United States Becomes Second Largest Spanish Speaking Country in the World

United States Becomes Second Largest Spanish Speaking Country in the World

First Posted: Jun 29, 2015 04:09 PM EDT

The U.S. becomes the second-largest Spanish-speaking country in the world when taking into account bilingual speakers. (Photo : Todd Warshaw/Getty Images)

The United States stands right behind Mexico as the largest Spanish-speaking country in the world.

According to a new study published by Instituto Cervantes, the U.S. is home to 41 million native Spanish speakers and 11.6 million are also counted as bilingual. The new data places the U.S. above Colombia, which has 48 million, and Spain, which can claim 46 million Spanish speakers.

Mexico still leads the pack with 121 million Spanish speakers.

As reported in The Guardian, The Instituto Cervantes, a worldwide non-profit organization created by the Spanish government in 1991 to promote the Spanish language, offers educational courses and last year boasted more than 200,000 students registered.

The organization cites a U.S. Census Office report which estimates that the U.S. will have 138 million Spanish speakers by the year 2050. The highest concentration of Spanish speakers hail from New Mexico, California, Texas and Arizona.

So whatever an unorthodox politician such as Donald Trump wants to say about Mexico, or however much a right-wing talk show host like Michael Savage would like to stress a policy of “borders, language, and culture,” the political reality is that unless hopeful candidates are comfortable speaking Spanish they might soon find themselves at a serious disadvantage.
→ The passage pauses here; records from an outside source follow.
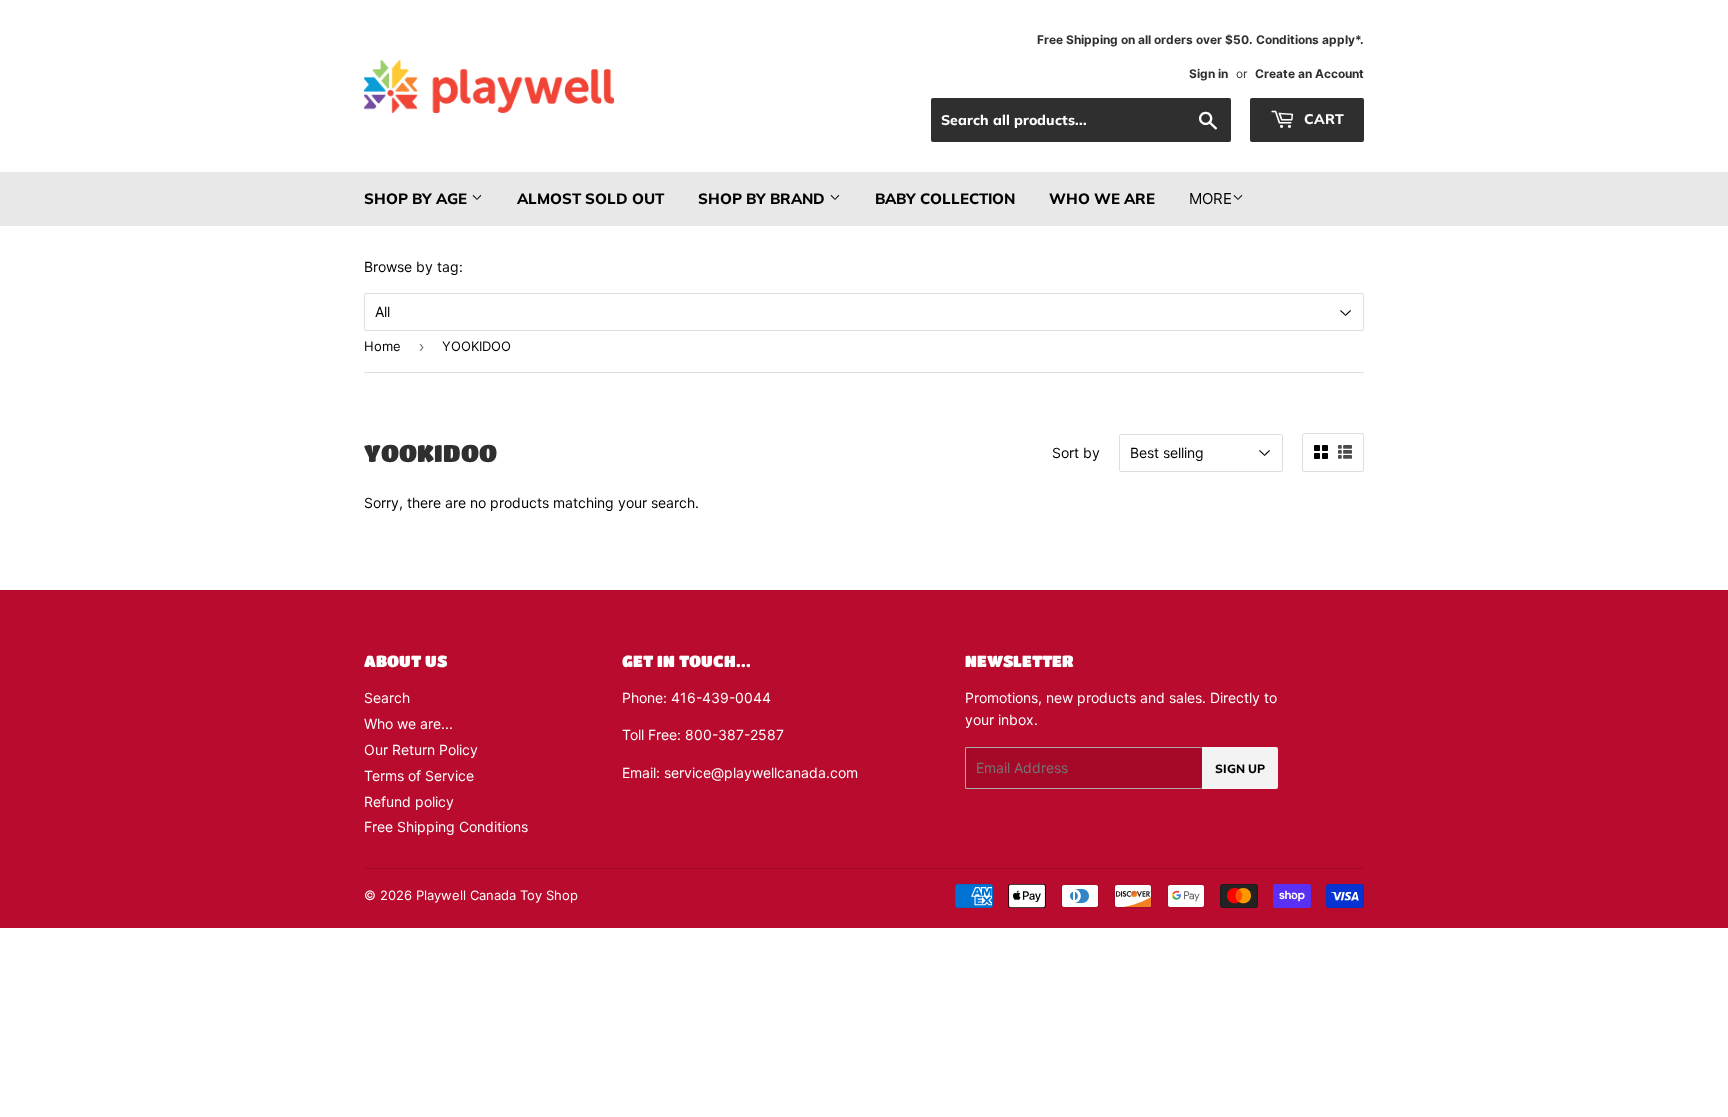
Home (382, 346)
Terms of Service (419, 775)
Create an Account (1309, 73)
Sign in (1208, 73)
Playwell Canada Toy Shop (497, 895)
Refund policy (409, 801)
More (1210, 198)
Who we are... (408, 723)
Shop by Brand (763, 198)
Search (387, 697)
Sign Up (1240, 768)
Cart (1322, 119)
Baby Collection (945, 198)
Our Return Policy (421, 749)
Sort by (1076, 452)
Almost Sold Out (590, 198)
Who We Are (1102, 198)
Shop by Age (417, 198)
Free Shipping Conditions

According to Rice University political scientist Mark Jones, a candidate’s ability to speak Spanish gives the aspirant a definite edge with Latino voters no matter what the political affiliation. Speaking to the Texas Tribune in 2013, Jones said, “Any Hispanic politician that doesn’t have that skill set is disadvantaged, in part, because they don’t have the ability to connect in the same way with a key segment of the voting public.”

For U.S. politicians being able to speak Spanish may be common sense. “If you interact in Spanish with Spanish speakers, you have a much richer and more contemplated understanding of issues important to those people,” said Jones.